Solar wind drama Just won’t stop. This is a story about Russian hackers and spy emails that may be Chinese hackers, and as more details emerge, the gap in security breaches seems to be getting worse. Now, we can add another variant to this story: the ridiculously insecure password “solarwinds123”. In this last case, SolarWinds wants you to know that this is the intern’s fault.
At a joint hearing on Friday, the former CEO of SolarWinds, Kevin Thompson, told Housing Supervision and Homeland Security Commission The “solarwinds123” password that protects the company’s server “is related to a mistake made by the intern and violates our password policy.” Thompson explained Tell lawmakers that the interns have posted their passwords on their private GitHub accounts.
Thompson said: “Once it was discovered and brought to the attention of my security team, they deleted it.”
The password security issue can be traced back to at least 2018, although the testimony provided by SolarWinds on Friday indicates that it can be traced even longer. In December, security researcher Vinoth Kumar Tell Reuters He warned SolarWinds that anyone can use “solarwinds123” to access its update server.CNN Reported The password can be accessed online at least from June 2018.
However, during the hearing, Sudhakar Ramakrishna, the current CEO of SolarWinds, told MPs that the “solarwinds123” password was used on one of the interns’ servers in 2017.
according to CNN, Kumar shows to SolarWinds that the password allows him to log in and store files on its server. Researchers say this is a way for any hacker to upload malicious programs to SolarWinds.
California Democrat Rep. Katie Porter told Solard at the hearing: “I have a stronger password than’solarwinds123′, which prevents my kids from watching too many YouTube programs on the iPad.”
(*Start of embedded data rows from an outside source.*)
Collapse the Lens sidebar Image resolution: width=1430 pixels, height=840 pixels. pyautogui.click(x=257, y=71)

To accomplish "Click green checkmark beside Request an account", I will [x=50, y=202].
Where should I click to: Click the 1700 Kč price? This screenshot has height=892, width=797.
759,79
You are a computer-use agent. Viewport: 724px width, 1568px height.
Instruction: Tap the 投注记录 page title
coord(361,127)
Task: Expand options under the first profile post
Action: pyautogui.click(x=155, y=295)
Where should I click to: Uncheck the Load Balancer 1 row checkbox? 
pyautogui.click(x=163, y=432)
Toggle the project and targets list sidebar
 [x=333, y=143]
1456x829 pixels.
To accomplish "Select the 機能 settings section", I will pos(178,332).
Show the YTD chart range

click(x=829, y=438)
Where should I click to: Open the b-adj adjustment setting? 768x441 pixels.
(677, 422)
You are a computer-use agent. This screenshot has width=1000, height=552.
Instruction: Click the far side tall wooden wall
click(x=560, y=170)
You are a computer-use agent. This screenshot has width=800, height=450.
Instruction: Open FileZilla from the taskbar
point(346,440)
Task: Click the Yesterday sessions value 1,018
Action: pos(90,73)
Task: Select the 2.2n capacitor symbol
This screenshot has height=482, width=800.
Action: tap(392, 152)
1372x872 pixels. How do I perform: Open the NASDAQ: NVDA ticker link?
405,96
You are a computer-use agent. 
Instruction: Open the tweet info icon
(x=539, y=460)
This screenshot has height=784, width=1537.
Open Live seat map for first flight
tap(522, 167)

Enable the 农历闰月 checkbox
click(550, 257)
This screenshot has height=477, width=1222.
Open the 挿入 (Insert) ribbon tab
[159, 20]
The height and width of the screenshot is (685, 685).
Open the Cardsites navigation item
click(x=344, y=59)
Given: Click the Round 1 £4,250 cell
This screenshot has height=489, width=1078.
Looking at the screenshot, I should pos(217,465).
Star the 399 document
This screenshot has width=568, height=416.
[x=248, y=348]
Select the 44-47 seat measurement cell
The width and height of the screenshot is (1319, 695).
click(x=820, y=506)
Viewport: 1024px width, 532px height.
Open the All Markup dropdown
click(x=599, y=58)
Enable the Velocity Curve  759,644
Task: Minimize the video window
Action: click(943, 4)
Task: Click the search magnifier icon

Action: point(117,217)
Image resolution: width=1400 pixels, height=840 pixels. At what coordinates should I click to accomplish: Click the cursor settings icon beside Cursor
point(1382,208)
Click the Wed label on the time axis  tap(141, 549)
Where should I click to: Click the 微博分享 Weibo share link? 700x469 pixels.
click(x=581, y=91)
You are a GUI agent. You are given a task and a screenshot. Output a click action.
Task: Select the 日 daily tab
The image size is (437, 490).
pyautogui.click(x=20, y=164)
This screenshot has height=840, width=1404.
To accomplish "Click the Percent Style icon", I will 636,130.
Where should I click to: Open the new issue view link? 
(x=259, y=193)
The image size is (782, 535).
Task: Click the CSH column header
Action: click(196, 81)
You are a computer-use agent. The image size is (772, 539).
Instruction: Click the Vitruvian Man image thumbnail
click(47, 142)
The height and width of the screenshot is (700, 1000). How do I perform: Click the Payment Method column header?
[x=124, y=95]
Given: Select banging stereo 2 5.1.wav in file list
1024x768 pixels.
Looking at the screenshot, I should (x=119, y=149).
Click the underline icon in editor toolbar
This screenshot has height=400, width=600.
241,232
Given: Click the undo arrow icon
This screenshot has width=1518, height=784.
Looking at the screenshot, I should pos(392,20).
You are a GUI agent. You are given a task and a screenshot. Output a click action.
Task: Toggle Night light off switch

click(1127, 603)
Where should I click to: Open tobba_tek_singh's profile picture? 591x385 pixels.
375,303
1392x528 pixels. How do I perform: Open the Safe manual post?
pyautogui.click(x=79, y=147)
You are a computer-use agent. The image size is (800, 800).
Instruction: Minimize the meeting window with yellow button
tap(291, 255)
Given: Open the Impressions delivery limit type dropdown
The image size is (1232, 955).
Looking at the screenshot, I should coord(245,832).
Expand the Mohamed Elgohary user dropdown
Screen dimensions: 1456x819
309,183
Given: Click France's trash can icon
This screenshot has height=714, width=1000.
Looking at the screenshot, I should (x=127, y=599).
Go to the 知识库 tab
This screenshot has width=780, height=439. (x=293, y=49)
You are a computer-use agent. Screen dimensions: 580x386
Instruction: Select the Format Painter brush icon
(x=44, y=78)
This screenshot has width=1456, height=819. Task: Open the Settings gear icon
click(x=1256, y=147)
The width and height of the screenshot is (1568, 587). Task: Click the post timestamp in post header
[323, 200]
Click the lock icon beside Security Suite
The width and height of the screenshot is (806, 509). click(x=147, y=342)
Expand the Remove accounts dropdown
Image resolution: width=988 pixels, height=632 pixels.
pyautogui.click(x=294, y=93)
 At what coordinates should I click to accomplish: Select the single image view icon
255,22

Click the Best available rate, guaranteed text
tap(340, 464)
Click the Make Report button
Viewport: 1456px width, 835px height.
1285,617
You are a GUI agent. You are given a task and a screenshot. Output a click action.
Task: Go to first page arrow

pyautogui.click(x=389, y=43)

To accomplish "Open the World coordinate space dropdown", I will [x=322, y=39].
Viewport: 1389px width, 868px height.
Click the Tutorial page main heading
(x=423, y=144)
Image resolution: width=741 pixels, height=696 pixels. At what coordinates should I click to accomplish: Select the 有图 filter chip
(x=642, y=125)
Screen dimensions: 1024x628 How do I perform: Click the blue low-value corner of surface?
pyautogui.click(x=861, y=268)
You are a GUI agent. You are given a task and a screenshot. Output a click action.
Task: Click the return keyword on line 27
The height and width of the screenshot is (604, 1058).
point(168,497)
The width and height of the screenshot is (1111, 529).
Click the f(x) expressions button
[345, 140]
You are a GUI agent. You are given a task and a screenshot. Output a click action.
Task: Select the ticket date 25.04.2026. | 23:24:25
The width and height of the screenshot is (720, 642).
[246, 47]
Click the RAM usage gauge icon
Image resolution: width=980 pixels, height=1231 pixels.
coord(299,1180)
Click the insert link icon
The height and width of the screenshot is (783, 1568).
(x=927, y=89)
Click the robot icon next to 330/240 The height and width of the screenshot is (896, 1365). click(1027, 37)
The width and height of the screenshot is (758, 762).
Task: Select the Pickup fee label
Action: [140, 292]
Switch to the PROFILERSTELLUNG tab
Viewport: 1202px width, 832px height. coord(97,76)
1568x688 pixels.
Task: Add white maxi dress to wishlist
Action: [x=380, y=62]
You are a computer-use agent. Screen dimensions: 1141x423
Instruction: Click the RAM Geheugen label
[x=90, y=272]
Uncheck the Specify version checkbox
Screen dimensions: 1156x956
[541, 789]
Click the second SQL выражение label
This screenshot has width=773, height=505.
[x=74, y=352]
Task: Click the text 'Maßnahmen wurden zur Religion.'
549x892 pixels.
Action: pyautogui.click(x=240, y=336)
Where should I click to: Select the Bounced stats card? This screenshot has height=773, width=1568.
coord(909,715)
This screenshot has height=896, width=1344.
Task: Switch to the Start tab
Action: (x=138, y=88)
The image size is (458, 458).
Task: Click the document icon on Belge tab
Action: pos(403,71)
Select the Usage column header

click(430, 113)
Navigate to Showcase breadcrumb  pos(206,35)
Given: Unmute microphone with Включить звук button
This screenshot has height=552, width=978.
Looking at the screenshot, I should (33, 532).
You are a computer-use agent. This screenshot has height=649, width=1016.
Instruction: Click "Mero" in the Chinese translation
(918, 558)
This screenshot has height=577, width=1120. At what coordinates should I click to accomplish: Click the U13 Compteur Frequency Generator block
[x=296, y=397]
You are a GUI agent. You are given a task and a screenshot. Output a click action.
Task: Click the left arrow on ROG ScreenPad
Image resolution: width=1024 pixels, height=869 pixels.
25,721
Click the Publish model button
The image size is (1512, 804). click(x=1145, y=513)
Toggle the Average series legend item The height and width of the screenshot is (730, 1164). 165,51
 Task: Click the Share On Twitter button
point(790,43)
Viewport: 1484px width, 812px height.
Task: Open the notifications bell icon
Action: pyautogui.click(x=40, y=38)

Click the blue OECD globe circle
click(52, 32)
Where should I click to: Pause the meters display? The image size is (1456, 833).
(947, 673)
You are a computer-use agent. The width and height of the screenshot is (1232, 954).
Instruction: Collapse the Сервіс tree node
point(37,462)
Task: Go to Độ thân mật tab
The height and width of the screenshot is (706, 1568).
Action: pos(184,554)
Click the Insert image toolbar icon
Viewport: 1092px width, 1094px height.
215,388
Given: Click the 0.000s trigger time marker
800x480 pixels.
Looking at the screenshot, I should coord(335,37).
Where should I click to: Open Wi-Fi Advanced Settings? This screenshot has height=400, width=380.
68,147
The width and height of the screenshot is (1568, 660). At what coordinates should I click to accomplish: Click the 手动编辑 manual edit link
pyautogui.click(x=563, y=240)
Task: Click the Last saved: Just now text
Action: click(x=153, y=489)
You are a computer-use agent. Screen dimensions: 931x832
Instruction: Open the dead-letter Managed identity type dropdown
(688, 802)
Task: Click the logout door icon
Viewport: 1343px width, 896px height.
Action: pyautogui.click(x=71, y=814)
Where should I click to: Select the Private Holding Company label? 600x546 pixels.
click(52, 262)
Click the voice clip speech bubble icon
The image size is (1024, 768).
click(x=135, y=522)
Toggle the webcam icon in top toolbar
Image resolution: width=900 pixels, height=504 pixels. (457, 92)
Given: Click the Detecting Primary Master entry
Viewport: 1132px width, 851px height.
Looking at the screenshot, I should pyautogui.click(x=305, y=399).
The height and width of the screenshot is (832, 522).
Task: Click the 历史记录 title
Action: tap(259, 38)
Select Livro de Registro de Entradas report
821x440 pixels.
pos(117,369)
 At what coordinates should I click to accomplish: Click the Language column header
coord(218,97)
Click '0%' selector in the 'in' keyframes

CNN pointed out that even at this point, whether the password leak played a role in the SolarWinds hack is still uncertain. The largest foreign invasion movement In American history. This month, the White House national security adviser Anne Neuberger stated that there are about 100 different companies and 9 federal agencies, including companies that oversee institutions in the country. Nuclear weapons, Has been hacked by foreign hackers.
The government is currently investigating hacking, Still not clear What data hackers can access. The investigation is expected to take several months. Kevin Mandia, CEO of cyber security company FireEye Hacker found, Once said that we may never know the scope of the attack.
“The most important thing is: we may never know the scope and extent of the loss, and we may never know how the information stolen will benefit the opponent.” Mandia said.
Nevertheless, we do know one of the reasons for the attack: SolarWinds dropped an intern who asked not to be named.